The introduction of an effects test into Australian competition law is one of the 12 ‘not rejected’ recommendations of the root and branch Harper review into Australia’s competition laws.
‘Not rejected’ in this case means ‘too hard to pursue at this time’. Trouble is, it is not going to get any easier to pursue before the next election.
That’s why, come March, small business owners and their representative industry groups will be raising merry hell over the government’s failure to act on the effects test.
They want competition law to state that the ‘effect’ of a dominant market player’s actions is enough to trigger a ruling by the ACCC that it’s being anti-competitive, rather than any ‘intention’ needing to be proved.
So Coles and Woolies, for whom an effects test would most immediately be a problem, are complaining very loudly through the BCA that they would not be able to innovate and cut prices nearly as much, if they thought there was a risk the ‘effects’ looked anti-competitive.
Indeed, the BCA sent a letter to the Abbott cabinet in that government’s dying days giving eight pages of examples showing how competition would be harmed by an effects test, and how consumers would pay more as a result.
It’s a beautifully constructed piece of sophistry.
And it is sophistry, because it wants politicians, academics, policy wonks and media commentators to answer the charges it lays out, rather than ask the fundamental question about Coles and Woolies supermarkets: why are they so expensive when compared with similar overseas operations, with many fresh food markets, or with the discount competitors that manage to find geographic footholds nearby?
If their prices are indicative of what well-functioning competition looks like, then heaven help Australian consumers if they are ever forced to stop what the BCA thinks is ‘innovation’ and ‘discounting’.
Two new innovative supermarket formats have emerged in the past decade – the Aldi chain, which is still spreading out through the states, and the bulk-purchase Costco model.
Their prices are dramatically lower across a range of groceries. And while it’s true they offer goods that in many cases are of lower quality, and offer less choice in product lines, somewhere between their competitive price points and the Coles/Woolies price points is where a real ‘free market’ in groceries would position the majors.

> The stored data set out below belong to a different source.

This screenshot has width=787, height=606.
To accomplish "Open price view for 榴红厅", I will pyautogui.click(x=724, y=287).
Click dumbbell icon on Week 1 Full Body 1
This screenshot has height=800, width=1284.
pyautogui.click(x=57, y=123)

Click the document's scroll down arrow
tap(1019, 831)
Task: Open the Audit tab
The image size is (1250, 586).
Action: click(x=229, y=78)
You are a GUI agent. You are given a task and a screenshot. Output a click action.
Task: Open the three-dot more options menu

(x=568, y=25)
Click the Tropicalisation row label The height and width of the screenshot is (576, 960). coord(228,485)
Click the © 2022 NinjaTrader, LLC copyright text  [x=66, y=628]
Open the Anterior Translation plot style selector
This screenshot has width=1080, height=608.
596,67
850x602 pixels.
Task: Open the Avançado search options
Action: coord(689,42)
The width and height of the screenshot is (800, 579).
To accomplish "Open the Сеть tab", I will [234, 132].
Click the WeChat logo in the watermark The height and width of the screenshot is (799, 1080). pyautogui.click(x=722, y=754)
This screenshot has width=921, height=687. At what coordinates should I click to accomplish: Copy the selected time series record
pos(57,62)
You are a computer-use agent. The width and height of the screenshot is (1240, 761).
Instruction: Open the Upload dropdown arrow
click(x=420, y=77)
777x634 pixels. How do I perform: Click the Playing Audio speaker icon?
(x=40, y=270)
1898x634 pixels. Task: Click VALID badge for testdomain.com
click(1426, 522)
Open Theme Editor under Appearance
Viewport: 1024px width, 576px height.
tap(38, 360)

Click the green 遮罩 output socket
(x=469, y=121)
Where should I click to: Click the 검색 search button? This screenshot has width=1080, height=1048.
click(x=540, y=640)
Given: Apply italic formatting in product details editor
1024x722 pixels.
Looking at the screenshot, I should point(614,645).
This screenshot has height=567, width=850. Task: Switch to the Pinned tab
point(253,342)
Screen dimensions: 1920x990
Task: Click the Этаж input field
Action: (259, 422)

And that’s before even considering the supplier side of the equation.
The successful prosecution of Coles in 2014 by the ACCC for unconscionable conduct illustrated what a gentleman’s handshake Australian competition law is – that handshake being three-way, between the corporations, compliant federal governments of both stripes, and the powerful Shop, Distributive and Allied Employees Union that represents the bulk of the supermarkets’ permanent workers.
The Federal Court found that: “Coles’ misconduct was serious, deliberate and repeated. Coles misused its bargaining power … Coles treated its suppliers in a manner not consistent with acceptable business and social standards which apply to commercial dealings. Coles demanded payments from suppliers to which it was not entitled by threatening harm to the suppliers that did not comply with the demand. Coles withheld money from suppliers it had no right to withhold … Coles’ practices, demands and threats were deliberate, orchestrated and relentless …”
Council of Small Business of Australia CEO Peter Strong is right at the forefront of the campaign to get the Coalition government to prevent this kind of market abuse – in part by allowing small businesses to pursue court action without risk of being bankrupted by court costs if a preliminary hearing finds such an action ‘in the public interest’.
Mr Strong was furious when the Abbott government blocked former small business minister Bruce Billson’s work on the effects test. And he’s furious again that the Turnbull government appears to be rolling over for the big end of town without heed to the dozens of other industry groups, including COSBOA and the Australian Chamber of Commerce and Industry, who want the Harper review effects test to be made law.
He told The New Daily this week: “The human cost to suppliers and other small businesses is marriage breakdowns, self-harm, suicide, bankruptcy.”
The inability to pursue ‘abuse of market power’ provisions in current competition law leaves many aggrieved small businesses nowhere to go … except, perhaps, to the ballot box to register a protest vote.
That is the hurdle the ‘agile’ Turnbull government faces with its core voters on the way to the next election.